Vision Transformer have achieved impressive performance in image super-resolution. However, they suffer from low inference speed mainly because of the quadratic complexity of multi-head self-attention (MHSA), which is the key to learning long-range dependencies. On the contrary, most CNN-based methods neglect the important effect of global contextual information, resulting in inaccurate and blurring details. If one can make the best of both Transformers and CNNs, it will achieve a better trade-off between image quality and inference speed. Based on this observation, firstly assume that the main factor affecting the performance in the Transformer-based SR models is the general architecture design, not the specific MHSA component. To verify this, some ablation studies are made by replacing MHSA with large kernel convolutions, alongside other essential module replacements. Surprisingly, the derived models achieve competitive performance. Therefore, a general architecture design GlobalSR is extracted by not specifying the core modules including blocks and domain embeddings of Transformer-based SR models. It also contains three practical guidelines for designing a lightweight SR network utilizing image-level global contextual information to reconstruct SR images. Following the guidelines, the blocks and domain embeddings of GlobalSR are instantiated via Deformable Convolution Attention Block (DCAB) and Fast Fourier Convolution Domain Embedding (FCDE), respectively. The instantiation of general architecture, termed GlobalSR-DF, proposes a DCA to extract the global contextual feature by utilizing Deformable Convolution and a Hadamard product as the attention map at the block level. Meanwhile, the FCDE utilizes the Fast Fourier to transform the input spatial feature into frequency space and then extract image-level global information from it by convolutions. Extensive experiments demonstrate that GlobalSR is the key part in achieving a superior trade-off between SR quality and efficiency. Specifically, our proposed GlobalSR-DF outperforms state-of-the-art CNN-based and ViT-based SISR models regarding accuracy-speed trade-offs with sharp and natural details.
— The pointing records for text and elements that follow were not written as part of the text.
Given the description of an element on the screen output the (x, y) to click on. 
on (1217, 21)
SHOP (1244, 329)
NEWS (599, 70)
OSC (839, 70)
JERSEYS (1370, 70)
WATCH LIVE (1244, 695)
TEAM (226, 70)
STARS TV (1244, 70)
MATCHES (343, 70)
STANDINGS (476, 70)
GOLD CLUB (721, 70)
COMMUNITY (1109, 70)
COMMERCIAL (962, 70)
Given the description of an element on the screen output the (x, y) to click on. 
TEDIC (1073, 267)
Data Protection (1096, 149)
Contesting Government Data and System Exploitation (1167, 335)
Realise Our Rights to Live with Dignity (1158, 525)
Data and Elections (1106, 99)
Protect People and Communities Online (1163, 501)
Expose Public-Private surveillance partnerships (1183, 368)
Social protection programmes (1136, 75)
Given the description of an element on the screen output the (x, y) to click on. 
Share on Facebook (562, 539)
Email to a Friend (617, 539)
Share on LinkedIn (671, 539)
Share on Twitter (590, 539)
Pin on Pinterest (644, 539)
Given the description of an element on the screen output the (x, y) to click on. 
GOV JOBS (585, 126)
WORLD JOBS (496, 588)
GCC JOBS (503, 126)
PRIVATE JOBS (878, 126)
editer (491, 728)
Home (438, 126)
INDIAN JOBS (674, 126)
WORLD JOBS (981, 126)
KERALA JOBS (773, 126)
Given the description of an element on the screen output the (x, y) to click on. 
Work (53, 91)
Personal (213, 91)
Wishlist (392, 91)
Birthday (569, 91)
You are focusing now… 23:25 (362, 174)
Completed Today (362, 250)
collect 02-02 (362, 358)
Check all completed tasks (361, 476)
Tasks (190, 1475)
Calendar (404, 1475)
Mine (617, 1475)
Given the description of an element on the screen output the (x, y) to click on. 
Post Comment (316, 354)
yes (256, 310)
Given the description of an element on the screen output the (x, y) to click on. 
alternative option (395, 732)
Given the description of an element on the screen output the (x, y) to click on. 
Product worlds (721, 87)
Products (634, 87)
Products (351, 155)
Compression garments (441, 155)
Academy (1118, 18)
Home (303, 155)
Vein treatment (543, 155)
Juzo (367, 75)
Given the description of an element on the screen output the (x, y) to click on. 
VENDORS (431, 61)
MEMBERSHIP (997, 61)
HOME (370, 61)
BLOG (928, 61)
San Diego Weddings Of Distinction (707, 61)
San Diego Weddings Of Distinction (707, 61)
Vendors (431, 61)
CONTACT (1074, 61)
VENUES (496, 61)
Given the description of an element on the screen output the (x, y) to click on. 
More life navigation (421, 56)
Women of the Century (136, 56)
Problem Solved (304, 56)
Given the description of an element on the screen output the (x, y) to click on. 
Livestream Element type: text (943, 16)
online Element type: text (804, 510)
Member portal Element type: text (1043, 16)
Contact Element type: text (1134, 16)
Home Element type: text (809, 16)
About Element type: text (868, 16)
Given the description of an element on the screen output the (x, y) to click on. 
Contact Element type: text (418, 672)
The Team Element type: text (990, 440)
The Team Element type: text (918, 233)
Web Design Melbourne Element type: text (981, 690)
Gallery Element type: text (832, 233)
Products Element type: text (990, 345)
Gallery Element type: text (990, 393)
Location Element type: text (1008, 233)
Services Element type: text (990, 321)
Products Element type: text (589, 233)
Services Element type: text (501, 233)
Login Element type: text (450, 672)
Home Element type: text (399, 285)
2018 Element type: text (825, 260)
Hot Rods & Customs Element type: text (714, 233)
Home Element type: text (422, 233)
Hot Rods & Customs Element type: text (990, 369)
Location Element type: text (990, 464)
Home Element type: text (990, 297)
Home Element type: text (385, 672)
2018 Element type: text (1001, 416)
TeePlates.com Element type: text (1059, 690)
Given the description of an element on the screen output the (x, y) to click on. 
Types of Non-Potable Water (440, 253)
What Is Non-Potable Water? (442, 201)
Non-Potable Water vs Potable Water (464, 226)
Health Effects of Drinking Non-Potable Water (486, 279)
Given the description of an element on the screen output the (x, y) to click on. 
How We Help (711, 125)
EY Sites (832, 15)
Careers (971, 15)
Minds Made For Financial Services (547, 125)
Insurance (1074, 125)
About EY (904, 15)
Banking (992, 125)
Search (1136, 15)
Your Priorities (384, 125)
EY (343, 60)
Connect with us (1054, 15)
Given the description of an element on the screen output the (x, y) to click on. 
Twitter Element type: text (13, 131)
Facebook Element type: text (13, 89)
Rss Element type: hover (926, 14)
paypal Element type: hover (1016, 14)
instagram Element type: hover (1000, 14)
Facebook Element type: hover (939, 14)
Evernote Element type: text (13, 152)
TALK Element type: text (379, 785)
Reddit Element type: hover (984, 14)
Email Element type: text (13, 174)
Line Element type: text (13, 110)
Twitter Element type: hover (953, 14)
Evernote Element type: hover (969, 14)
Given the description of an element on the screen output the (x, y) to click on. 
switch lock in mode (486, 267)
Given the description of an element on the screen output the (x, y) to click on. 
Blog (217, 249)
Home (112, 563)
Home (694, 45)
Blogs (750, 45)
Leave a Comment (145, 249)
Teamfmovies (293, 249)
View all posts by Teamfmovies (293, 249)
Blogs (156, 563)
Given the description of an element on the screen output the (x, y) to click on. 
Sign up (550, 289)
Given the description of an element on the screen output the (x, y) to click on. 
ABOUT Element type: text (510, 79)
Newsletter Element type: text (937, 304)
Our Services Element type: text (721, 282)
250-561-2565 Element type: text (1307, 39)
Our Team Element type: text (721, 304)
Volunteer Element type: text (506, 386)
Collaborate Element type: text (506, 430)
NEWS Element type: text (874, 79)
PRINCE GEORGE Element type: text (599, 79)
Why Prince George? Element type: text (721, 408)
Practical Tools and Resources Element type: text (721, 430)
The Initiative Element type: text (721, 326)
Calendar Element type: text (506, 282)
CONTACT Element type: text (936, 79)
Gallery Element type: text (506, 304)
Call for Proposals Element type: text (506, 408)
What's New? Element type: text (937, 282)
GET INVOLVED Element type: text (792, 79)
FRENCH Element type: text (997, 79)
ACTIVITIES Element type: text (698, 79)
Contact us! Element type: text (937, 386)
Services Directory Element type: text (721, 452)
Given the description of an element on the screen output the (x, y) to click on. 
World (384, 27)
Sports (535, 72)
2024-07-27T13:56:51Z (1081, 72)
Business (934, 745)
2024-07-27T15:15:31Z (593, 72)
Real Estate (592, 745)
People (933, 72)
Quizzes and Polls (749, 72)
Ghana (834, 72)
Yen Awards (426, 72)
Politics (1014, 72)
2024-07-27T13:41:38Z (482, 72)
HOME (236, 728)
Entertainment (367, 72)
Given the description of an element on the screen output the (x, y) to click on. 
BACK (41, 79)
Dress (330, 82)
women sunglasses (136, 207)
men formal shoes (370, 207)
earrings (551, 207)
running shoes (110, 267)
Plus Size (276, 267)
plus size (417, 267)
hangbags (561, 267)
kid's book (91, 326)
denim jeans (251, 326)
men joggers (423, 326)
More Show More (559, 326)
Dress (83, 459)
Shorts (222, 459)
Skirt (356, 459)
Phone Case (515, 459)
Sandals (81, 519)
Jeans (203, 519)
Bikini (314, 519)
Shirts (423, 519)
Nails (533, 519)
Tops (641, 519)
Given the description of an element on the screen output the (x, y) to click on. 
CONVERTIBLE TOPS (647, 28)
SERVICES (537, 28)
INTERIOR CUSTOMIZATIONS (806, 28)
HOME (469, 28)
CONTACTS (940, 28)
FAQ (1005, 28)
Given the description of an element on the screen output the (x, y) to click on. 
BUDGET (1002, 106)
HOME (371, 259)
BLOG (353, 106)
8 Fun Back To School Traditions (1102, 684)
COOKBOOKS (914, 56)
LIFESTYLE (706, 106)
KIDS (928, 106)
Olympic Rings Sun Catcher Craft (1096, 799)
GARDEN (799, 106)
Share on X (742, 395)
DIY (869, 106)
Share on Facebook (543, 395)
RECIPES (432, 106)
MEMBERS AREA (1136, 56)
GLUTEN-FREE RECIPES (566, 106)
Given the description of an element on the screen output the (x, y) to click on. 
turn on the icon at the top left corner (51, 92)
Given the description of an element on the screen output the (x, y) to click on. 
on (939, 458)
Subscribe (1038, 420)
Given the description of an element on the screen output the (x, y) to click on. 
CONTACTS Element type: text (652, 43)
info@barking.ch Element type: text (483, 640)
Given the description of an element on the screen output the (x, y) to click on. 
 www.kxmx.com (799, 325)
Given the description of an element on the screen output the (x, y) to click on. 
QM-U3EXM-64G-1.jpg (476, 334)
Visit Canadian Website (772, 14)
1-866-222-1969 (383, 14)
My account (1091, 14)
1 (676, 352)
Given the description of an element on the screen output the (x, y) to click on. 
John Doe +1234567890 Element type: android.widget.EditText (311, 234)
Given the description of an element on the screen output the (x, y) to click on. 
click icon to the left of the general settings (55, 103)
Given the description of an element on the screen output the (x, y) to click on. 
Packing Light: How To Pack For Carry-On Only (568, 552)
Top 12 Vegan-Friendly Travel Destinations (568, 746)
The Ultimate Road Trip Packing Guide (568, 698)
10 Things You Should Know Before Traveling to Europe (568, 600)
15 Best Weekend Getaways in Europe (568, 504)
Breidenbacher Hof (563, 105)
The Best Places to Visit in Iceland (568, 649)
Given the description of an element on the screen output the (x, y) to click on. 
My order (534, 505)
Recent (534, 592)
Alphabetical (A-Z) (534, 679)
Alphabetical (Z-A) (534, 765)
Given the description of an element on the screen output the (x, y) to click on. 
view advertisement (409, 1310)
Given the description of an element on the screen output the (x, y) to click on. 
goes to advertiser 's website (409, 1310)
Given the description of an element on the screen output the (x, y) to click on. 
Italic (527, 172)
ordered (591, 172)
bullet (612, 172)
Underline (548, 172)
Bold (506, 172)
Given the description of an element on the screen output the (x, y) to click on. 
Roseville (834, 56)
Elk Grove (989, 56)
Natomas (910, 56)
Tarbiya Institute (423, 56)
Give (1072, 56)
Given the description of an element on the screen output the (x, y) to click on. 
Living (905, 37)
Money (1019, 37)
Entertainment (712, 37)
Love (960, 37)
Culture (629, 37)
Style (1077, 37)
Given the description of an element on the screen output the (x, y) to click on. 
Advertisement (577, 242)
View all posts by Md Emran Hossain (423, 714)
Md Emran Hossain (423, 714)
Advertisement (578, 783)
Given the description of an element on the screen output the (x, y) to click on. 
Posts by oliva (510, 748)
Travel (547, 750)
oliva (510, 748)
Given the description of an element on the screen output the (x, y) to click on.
视觉Transformer 在图像超分辨率方面取得了令人瞩目的性能。然而,它们的推理速度较慢,主要是因为多头自注意力(Multi-Head Self-Attention,MHSA)的二次复杂度是学习长距离依赖关系的关键。相比之下,大多数基于卷积神经网络(Convolutional Neural Network,CNN)的方法忽略了全局上下文信息的重要影响,导致细节不准确和模糊。如果能够充分利用 Transformer 和 CNN 的优势,将在图像质量和推理速度之间取得更好的平衡。基于这一观察,首先假设影响基于 Transformer 的 SR 模型性能的主要因素是一般的架构设计,而不是特定的 MHSA 组件。为了验证这一点,通过用大核卷积替换 MHSA 以及其他必要的模块替换,进行了一些消融研究。令人惊讶的是,得到的模型取得了有竞争力的性能。因此,通过不指定基于 Transformer 的 SR 模型的核心模块(包括块和域嵌入),提取了一个通用架构设计 GlobalSR。它还包含了利用图像级全局上下文信息重建 SR 图像的三个实用设计指南。遵循这些指南,通过可变形卷积注意力块(Deformable Convolution Attention Block,DCAB)和快速傅里叶卷积域嵌入(Fast Fourier Convolution Domain Embedding,FCDE)分别实例化 GlobalSR 的块和域嵌入。通用架构的实例化,称为 GlobalSR-DF,通过利用可变形卷积和 Hadamard 积作为块级别的注意力图,提出了一个 DCA 来提取全局上下文特征。同时,FCDE 利用快速傅里叶变换将输入的空间特征转换到频域,并通过卷积从中提取图像级全局信息。广泛的实验证明,GlobalSR 是在 SR 质量和效率之间取得卓越平衡的关键部分。具体来说,我们提出的 GlobalSR-DF 在准确性-速度权衡方面优于最先进的基于 CNN 和基于 ViT 的 SISR 模型,具有锐利和自然的细节。